Complex & Intelligent Systems ( IF 5.0 ) Pub Date : 2024-11-13 , DOI: 10.1007/s40747-024-01614-w Xue Bo, Junjie Liu, Di Yang, Wentao Ma
Text-based cross-modal vehicle retrieval has been widely applied in smart city contexts and other scenarios. The objective of this approach is to identify semantically relevant target vehicles in videos using text descriptions, thereby facilitating the analysis of vehicle spatio-temporal trajectories. Current methodologies predominantly employ a two-tower architecture, where single-granularity features from both visual and textual domains are extracted independently. However, due to the intricate semantic relationships between videos and text, aligning the two modalities effectively using single-granularity feature representation poses a challenge. To address this issue, we introduce a Multi-Granularity Representation Learning model, termed MGRL, tailored for text-based cross-modal vehicle retrieval. Specifically, the model parses information from the two modalities into three hierarchical levels of feature representation: coarse-granularity, medium-granularity, and fine-granularity. Subsequently, a feature adaptive fusion strategy is devised to automatically determine the optimal pooling mechanism. Finally, a multi-granularity contrastive learning approach is implemented to ensure comprehensive semantic coverage, ranging from coarse to fine levels. Experimental outcomes on public benchmarks show that our method achieves up to a 14.56% improvement in text-to-vehicle retrieval performance, as measured by the Mean Reciprocal Rank (MRR) metric, when compared against 10 state-of-the-art baselines and 6 ablation studies.
中文翻译:
弥合差距:基于文本的车辆检索的多粒度表示学习
基于文本的跨模态车辆检索已广泛应用于智慧城市环境等场景。

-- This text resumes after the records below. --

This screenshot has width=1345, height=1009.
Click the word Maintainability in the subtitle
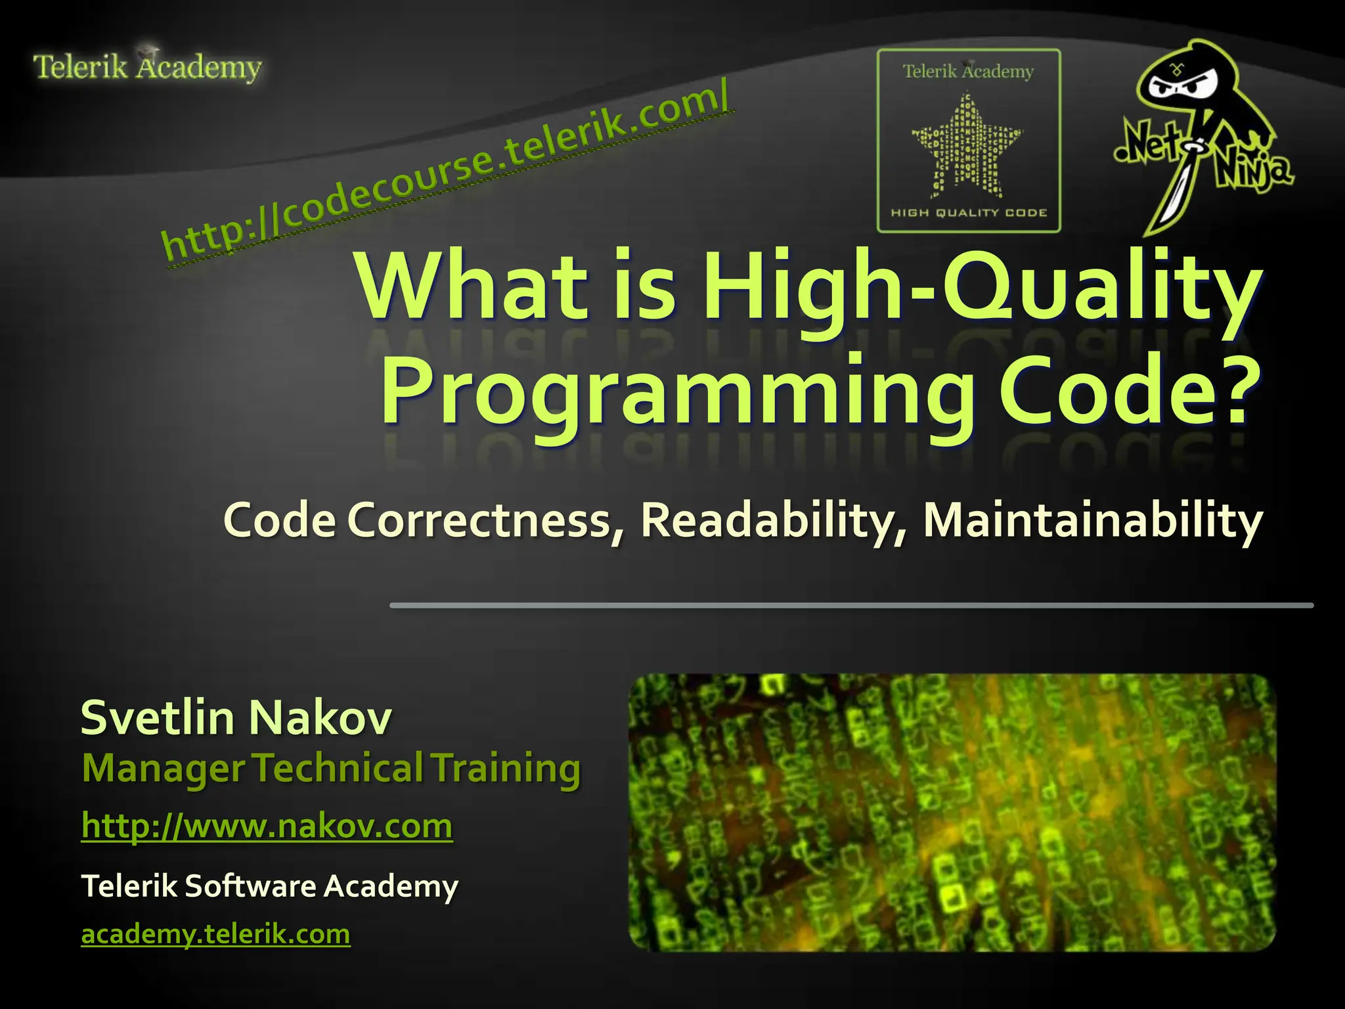pos(1093,520)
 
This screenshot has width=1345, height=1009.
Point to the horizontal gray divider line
pos(851,605)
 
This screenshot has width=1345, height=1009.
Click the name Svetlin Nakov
pos(236,717)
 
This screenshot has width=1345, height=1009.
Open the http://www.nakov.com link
pos(267,826)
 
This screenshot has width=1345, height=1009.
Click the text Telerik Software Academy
pos(269,886)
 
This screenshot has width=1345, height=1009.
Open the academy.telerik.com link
pos(215,933)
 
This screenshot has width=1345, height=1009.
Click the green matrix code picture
pos(952,813)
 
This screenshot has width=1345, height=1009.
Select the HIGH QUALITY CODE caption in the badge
pos(969,213)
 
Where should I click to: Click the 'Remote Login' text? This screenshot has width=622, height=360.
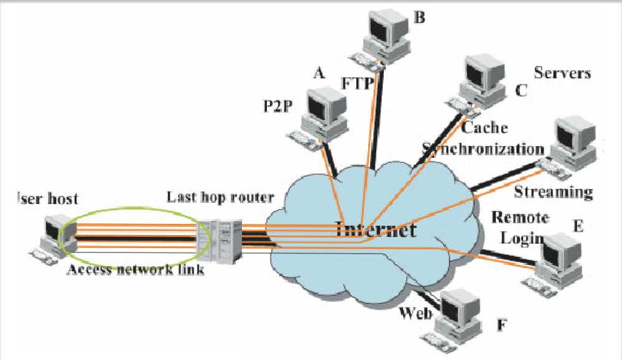click(x=520, y=228)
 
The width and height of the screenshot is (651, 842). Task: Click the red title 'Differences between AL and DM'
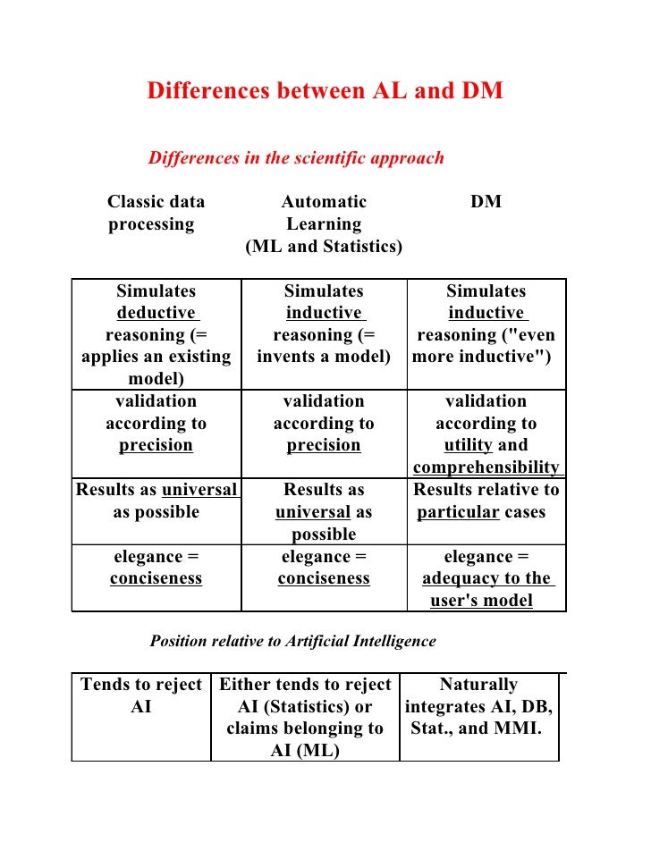click(x=325, y=91)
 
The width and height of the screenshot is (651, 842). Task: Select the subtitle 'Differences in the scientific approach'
click(x=296, y=158)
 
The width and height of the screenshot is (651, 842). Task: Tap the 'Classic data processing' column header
click(x=156, y=213)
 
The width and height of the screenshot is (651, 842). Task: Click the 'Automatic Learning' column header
click(x=324, y=213)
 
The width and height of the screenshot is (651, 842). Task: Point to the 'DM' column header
click(x=486, y=202)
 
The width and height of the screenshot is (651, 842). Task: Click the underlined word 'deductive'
click(x=156, y=313)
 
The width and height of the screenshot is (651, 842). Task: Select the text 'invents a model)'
click(x=324, y=357)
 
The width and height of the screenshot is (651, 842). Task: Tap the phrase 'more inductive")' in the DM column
click(x=482, y=357)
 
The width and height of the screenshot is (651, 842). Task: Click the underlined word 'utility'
click(x=469, y=445)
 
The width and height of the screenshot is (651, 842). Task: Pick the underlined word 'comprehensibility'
click(x=486, y=467)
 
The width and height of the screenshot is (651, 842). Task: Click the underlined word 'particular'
click(x=459, y=512)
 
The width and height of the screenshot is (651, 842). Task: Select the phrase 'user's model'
click(x=481, y=601)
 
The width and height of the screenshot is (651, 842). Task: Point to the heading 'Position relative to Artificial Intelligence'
click(x=292, y=641)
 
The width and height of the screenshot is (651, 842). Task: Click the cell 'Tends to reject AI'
click(x=141, y=695)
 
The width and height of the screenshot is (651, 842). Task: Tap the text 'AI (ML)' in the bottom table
click(x=305, y=750)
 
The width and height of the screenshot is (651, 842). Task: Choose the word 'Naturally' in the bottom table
click(x=478, y=685)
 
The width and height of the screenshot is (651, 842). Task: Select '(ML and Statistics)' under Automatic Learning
click(x=324, y=246)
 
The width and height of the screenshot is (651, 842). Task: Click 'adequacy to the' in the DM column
click(x=486, y=578)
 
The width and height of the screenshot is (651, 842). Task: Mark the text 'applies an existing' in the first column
click(x=156, y=357)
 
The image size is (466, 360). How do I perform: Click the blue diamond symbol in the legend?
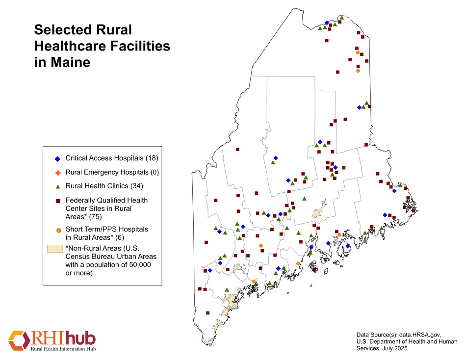point(57,159)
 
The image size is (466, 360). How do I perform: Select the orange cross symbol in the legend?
point(57,173)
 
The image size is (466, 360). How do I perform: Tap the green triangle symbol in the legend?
point(57,186)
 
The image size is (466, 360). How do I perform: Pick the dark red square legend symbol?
point(57,201)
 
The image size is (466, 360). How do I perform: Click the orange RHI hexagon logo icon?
point(19,341)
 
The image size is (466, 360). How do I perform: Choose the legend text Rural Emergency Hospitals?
point(105,172)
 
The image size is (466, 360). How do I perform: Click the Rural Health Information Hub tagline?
point(63,349)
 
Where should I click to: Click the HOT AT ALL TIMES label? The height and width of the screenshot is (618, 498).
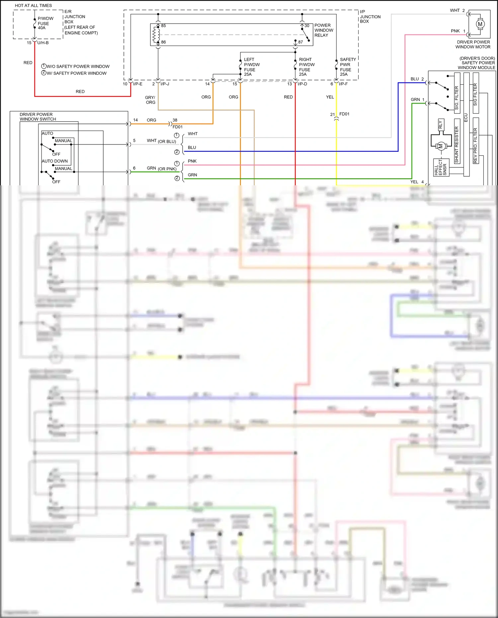[33, 6]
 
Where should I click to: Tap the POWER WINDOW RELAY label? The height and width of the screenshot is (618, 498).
[323, 30]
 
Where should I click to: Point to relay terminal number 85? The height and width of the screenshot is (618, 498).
[163, 26]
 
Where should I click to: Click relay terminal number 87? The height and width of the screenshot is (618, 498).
[300, 42]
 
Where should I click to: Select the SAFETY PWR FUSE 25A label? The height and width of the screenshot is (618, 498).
[347, 67]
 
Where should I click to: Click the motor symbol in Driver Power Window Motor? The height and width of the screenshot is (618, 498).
[480, 24]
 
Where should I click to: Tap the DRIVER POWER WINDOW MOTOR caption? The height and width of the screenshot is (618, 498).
[473, 44]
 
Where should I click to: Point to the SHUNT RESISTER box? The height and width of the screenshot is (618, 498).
[457, 145]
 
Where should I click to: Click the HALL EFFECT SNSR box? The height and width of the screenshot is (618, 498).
[441, 168]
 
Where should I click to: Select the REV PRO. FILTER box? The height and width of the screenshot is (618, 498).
[475, 145]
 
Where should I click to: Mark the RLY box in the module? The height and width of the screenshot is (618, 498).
[441, 125]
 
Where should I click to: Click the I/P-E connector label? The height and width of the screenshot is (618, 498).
[137, 84]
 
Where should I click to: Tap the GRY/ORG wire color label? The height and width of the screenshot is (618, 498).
[150, 100]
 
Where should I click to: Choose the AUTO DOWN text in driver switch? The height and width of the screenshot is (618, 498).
[55, 161]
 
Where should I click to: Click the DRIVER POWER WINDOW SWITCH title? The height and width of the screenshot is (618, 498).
[38, 117]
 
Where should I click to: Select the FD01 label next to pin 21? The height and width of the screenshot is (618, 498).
[344, 114]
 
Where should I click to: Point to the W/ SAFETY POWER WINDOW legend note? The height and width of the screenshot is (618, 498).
[76, 73]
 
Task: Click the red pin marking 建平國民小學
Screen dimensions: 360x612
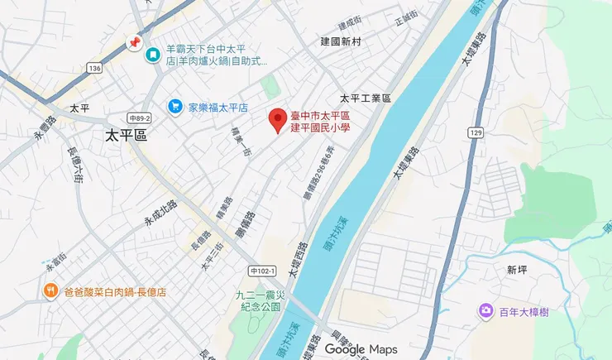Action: pos(279,121)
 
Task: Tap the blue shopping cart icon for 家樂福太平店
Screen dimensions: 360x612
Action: pos(175,106)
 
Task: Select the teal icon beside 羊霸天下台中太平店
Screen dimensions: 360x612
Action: pos(153,55)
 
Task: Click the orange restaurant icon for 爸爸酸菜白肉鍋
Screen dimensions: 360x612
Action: pos(50,291)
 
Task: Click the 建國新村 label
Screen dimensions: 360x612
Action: pos(343,41)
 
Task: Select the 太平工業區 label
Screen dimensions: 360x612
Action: pos(365,98)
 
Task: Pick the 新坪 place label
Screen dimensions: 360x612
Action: pos(518,270)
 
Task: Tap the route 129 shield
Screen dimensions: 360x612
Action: pos(474,133)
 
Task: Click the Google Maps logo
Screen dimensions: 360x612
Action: pos(361,349)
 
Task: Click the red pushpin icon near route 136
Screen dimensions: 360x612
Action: pos(132,42)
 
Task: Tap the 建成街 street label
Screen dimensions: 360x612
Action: pos(350,21)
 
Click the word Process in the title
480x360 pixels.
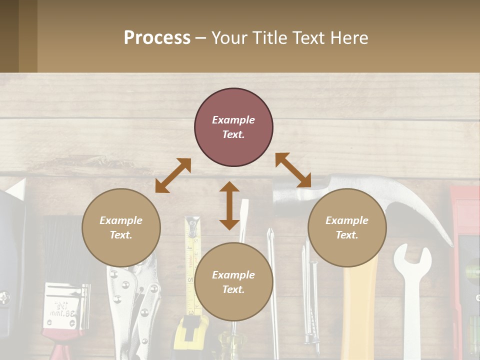coord(157,38)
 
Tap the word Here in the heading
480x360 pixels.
coord(348,38)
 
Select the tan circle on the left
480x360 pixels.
coord(121,228)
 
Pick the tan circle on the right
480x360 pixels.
coord(347,228)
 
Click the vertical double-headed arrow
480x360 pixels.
coord(230,206)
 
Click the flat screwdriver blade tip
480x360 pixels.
coord(244,210)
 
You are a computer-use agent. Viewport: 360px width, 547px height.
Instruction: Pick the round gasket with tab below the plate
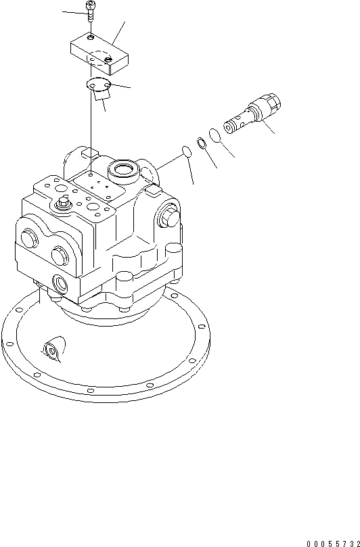[100, 86]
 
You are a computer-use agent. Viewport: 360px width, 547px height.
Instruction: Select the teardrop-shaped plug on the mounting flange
[51, 350]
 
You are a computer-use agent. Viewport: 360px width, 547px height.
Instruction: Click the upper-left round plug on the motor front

这种方法的目标是使用文本描述识别视频中语义相关的目标车辆,从而促进车辆时空轨迹的分析。当前的方法主要采用双塔架构,其中来自视觉和文本领域的单粒度特征是独立提取的。然而,由于视频和文本之间错综复杂的语义关系,使用单粒度特征表示有效地对齐这两种模态是一个挑战。为了解决这个问题,我们引入了一种 Multi-G ranularity Representation L收益模型,称为 MGRL,专为基于文本的跨模态车辆检索量身定制。具体来说,该模型将来自两种模态的信息解析为特征表示的三个分层级别:粗粒度、中粒度和细粒度。随后,设计了一种特征自适应融合策略来自动确定最佳池化机制。最后,实施了一种多粒度对比学习方法,以确保从粗略到精细的全面语义覆盖。公共基准的实验结果表明,与 10 项最先进的基线和 6 项消融研究相比,我们的方法在文本到车辆检索性能方面实现了高达 14.56% 的改进,这是通过平均倒数秩 (MRR) 指标衡量的。